Another improbable supporter of tribal punishment is conservative politician Adam Giles. Giles, the NT Country Liberal Party's indigenous affairs spokesman, told The Weekend Australian that the Yuendumu dispute was "a seriously difficult situation".

He implies that demands for tribal punishment should be taken seriously. "I think we must respect the motivations behind the desire for tribal punishment," he says, adding that society could not take on some parts of Aboriginal culture to promote tourism "and forget the other parts".

But the Northern Territory government and police are firmly opposed to any form of traditional punishment, as this would breach assault laws. Acting Senior Sergeant Shaun Gill, the officer in charge of the Northern Territory's southern region, says: "We just can't stand by and allow one person to assault another."

Northern Territory authorities believe this infinitely complex dispute can be resolved through mediation. A spokesperson for Henderson said: "We think it's appropriate to let mediation take place and we would obviously like the safe return of those community members in South Australia."
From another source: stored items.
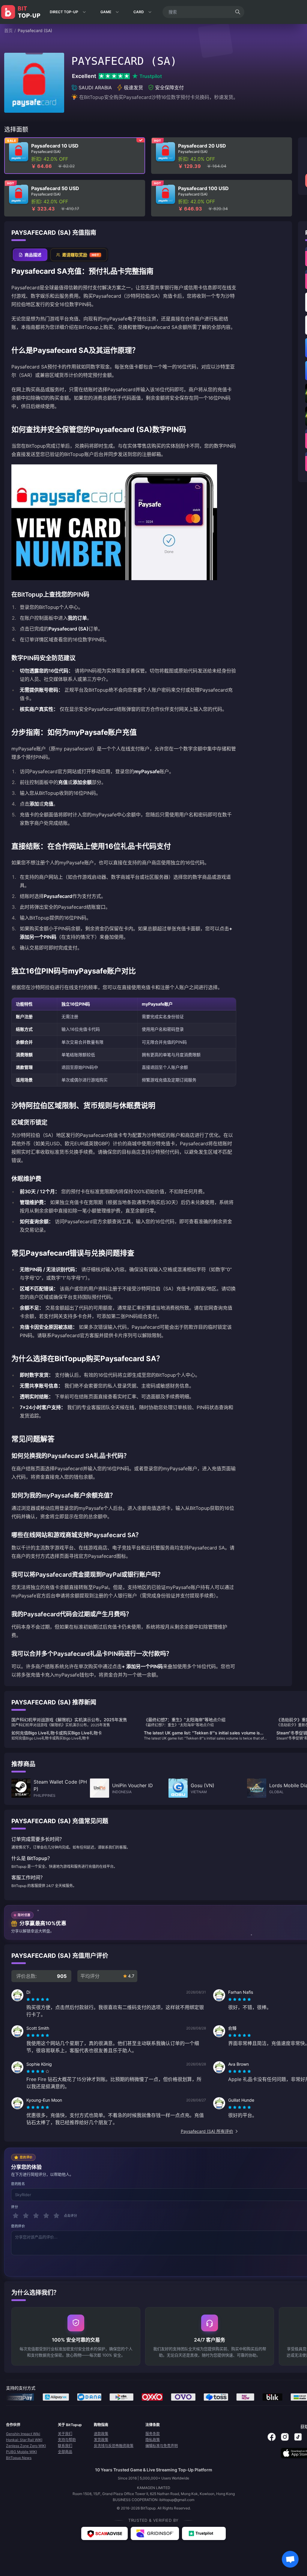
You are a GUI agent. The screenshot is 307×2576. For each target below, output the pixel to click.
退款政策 (101, 2433)
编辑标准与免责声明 (161, 2445)
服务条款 (152, 2433)
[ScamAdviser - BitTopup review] (104, 2533)
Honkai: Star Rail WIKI (24, 2439)
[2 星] (25, 2215)
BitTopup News (18, 2457)
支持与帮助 (67, 2439)
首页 (8, 30)
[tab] (30, 255)
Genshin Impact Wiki (23, 2433)
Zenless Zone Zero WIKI (26, 2445)
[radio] (28, 1999)
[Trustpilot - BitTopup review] (204, 2533)
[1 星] (15, 2215)
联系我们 (65, 2445)
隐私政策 (152, 2439)
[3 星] (35, 2215)
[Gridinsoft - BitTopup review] (155, 2533)
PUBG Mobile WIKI (21, 2451)
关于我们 (65, 2433)
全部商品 (65, 2451)
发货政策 (101, 2439)
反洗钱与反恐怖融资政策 (113, 2445)
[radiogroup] (37, 1999)
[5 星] (56, 2215)
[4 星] (46, 2215)
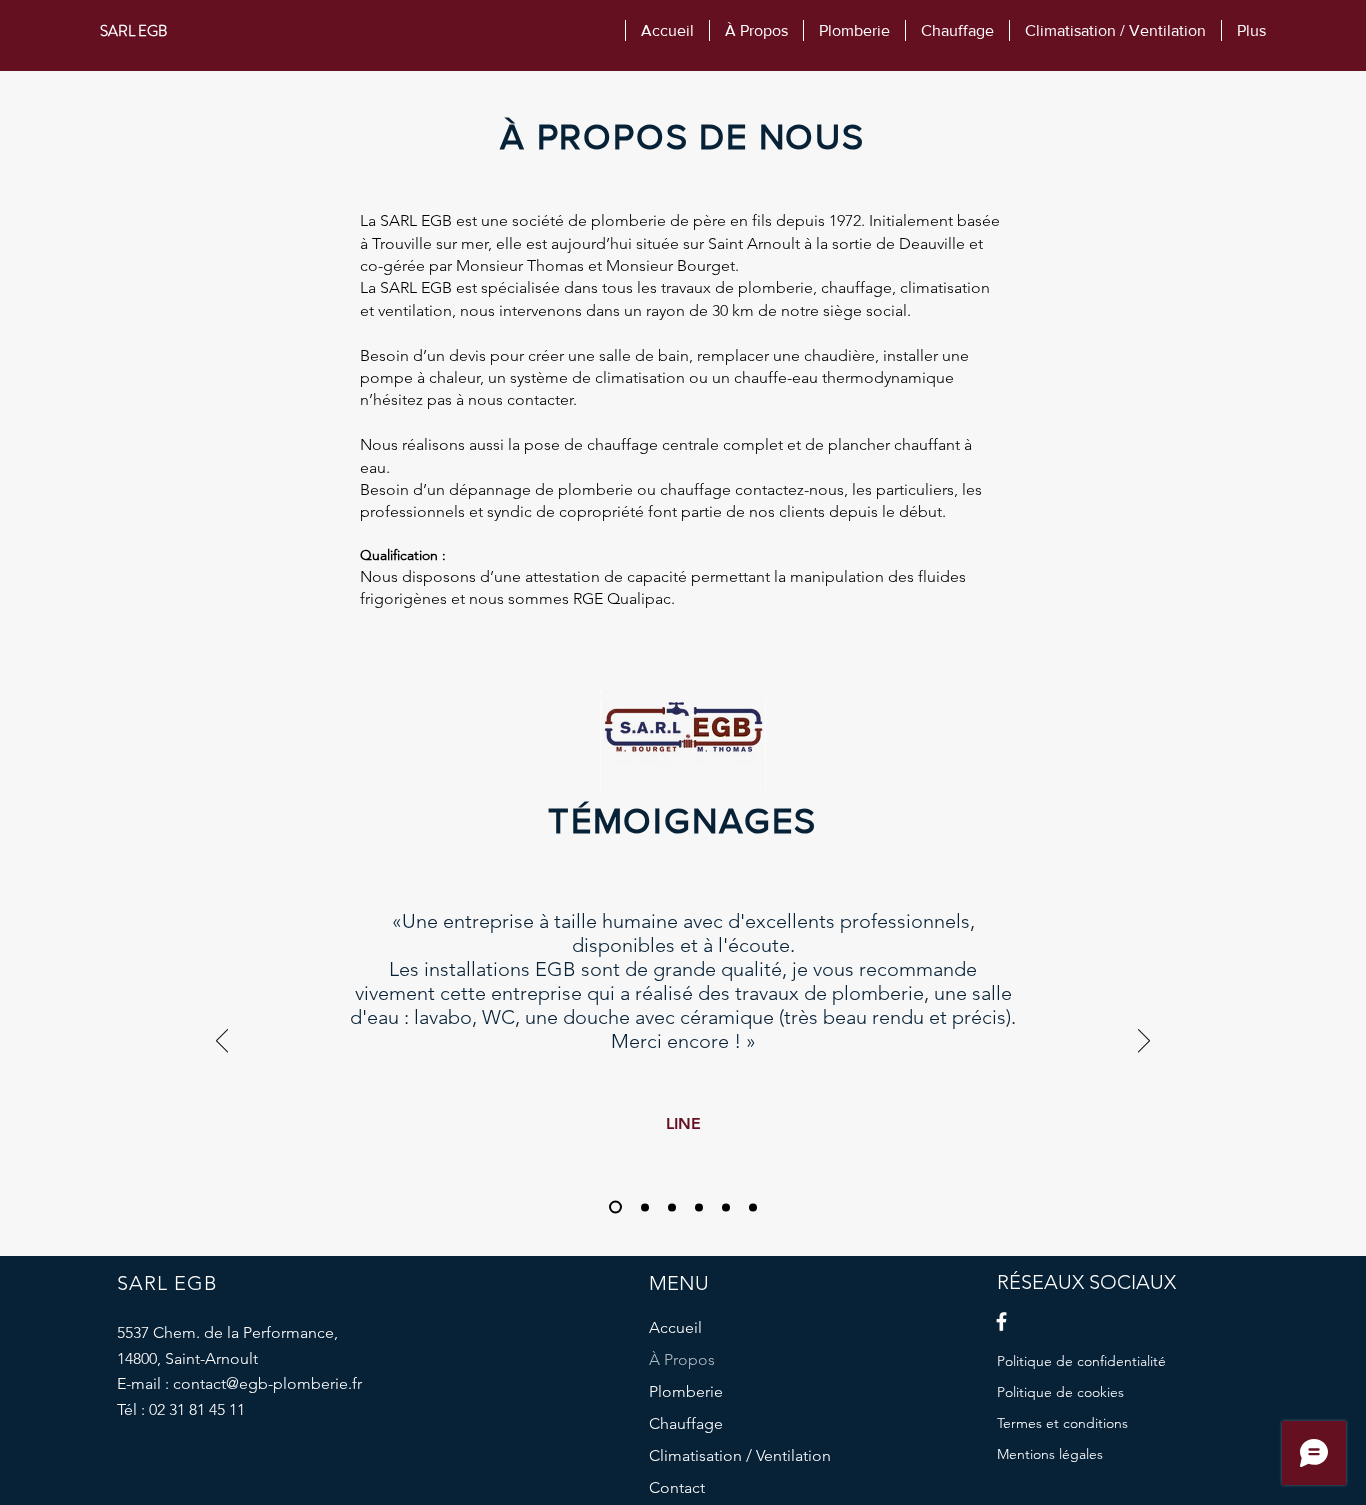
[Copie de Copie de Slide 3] (726, 1207)
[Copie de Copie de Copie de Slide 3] (753, 1207)
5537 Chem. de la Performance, (227, 1332)
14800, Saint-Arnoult (187, 1358)
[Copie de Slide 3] (699, 1207)
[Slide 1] (613, 1207)
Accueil (675, 1327)
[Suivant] (1144, 1042)
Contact (677, 1487)
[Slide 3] (672, 1207)
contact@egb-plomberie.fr (267, 1383)
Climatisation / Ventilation (740, 1455)
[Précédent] (222, 1042)
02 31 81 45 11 (197, 1409)
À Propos (682, 1359)
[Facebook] (1001, 1321)
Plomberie (686, 1391)
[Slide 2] (642, 1207)
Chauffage (686, 1423)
Several government mediators have been dispatched to Yuendumu and Adelaide, while the police are keeping in close touch with the Watsons. Says Sergeant Gill: "Ultimately, the way forward is by mediation and negotiation. Our aim is to get the people (exiles) back into the community as soon as we can."

A worthy objective, but one that in this culturally complicated and profoundly divided community is easier said than done.